The good news is that doctors of chiropractic are well equipped to not only determine if the SIJ can be a factor in a patient’s low back pain (or leg or groin pain) but also to manage SIJ dysfunction. Studies have shown that a combination of manual therapies (including spinal manipulative therapy) and stabilization exercises is effective for reducing pain and improving function in the SIJ, more so than corticosteroid injections or physiotherapy. While patients may experience immediate improvement after a single treatment, it may take several treatments to achieve a satisfactory and lasting result.
Chiropractic Care for the Pediatric Population
While the typical chiropractic patient is a working-age adult, children and teenagers also experience neck pain, back pain, headaches, and other musculoskeletal conditions that may respond favorably to chiropractic treatment. In fact, a 2017 study that monitored 1,400 Danish school children for three years found that 55% experienced spinal pain during the course of the study. With the increased prevalence of sedentary behavior and obesity in the pediatric population, it’s reasonable to suggest that musculoskeletal disorders may become more common in individuals under age 18 in the coming years. To better understand the use of chiropractic care by this population, researchers in Quebec surveyed 245 chiropractors in the province.
According to the survey, pediatric patients account for less than five patient visits per week—between about .5% and 4% of a typical chiropractic practice. Among the pediatric patient population, the majority of patients were children ages 6-12 and teens aged 13-17; however, babies under 23 months of age (and under six months, in particular) are often seen in chiropractic clinics.
The data show that the most common referral source for pediatric patients is a parent, family member, or friend (presumably also a patient in the clinic), with family doctors, other chiropractors, and other healthcare professionals accounting for the remainder. Among the patients aged six and up, the most common presentations appear to be back pain and headache with conditions such as torticollis, colic/irritability, head asymmetry, motor development issues, gastrointestinal problems, sleeping difficulty, jaw/temporomandibular joint issues, and gait/walking problems being more common complaints in the under-age two patients.

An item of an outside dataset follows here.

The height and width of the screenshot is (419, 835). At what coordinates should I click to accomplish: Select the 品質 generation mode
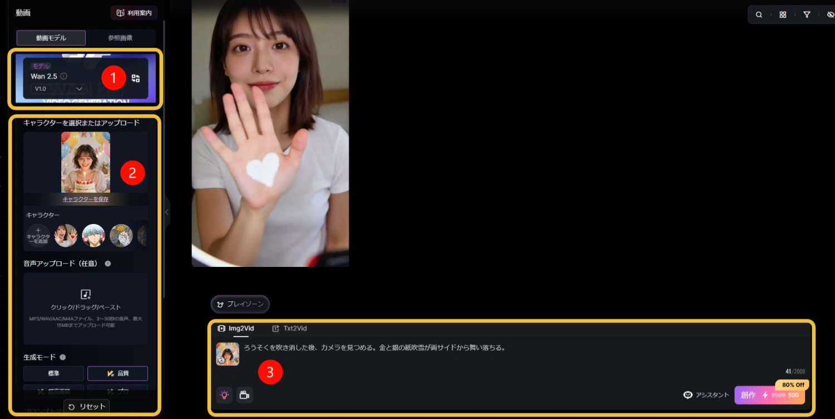click(117, 373)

Of the doctors surveyed, 24.9% report they had attained a “Diplomate in clinical chiropractic pediatrics” meaning they had undergone post-graduate training and board examination. Additionally, 54% were active members of a pediatric and perinatal care association. The participants also noted a willingness to co-manage patients with other healthcare providers and they’d immediately refer a patient to their medical physician or hospital if they uncovered any red flags including but not limited to facture/dislocation, fever, chest pain, suicidal ideation, dehydration, persistent vomiting, persistent abdominal pain, etc.

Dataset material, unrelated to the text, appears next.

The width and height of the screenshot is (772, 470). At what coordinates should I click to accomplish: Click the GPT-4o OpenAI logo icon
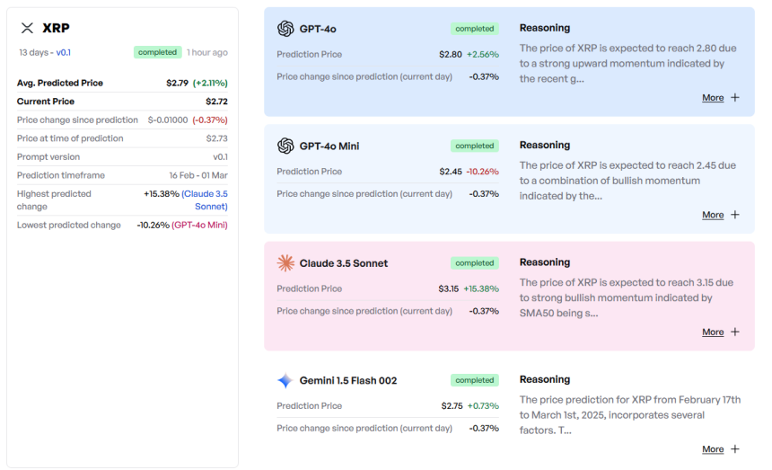coord(285,29)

Though the authors of the study note that specific research on chiropractic treatment in the pediatric population is lacking compared to older age groups, they report that adverse events following manual therapy are rare. For pediatric patients who do not respond to conventional treatment, a consultation with a doctor of chiropractic for evaluation may be considered for a short-term course of care to evaluate the effectiveness of treatment.
This information should not be substituted for medical or chiropractic advice. Any and all healthcare concerns, decisions, and actions must be done through the advice and counsel of a healthcare professional who is familiar with your updated medical history.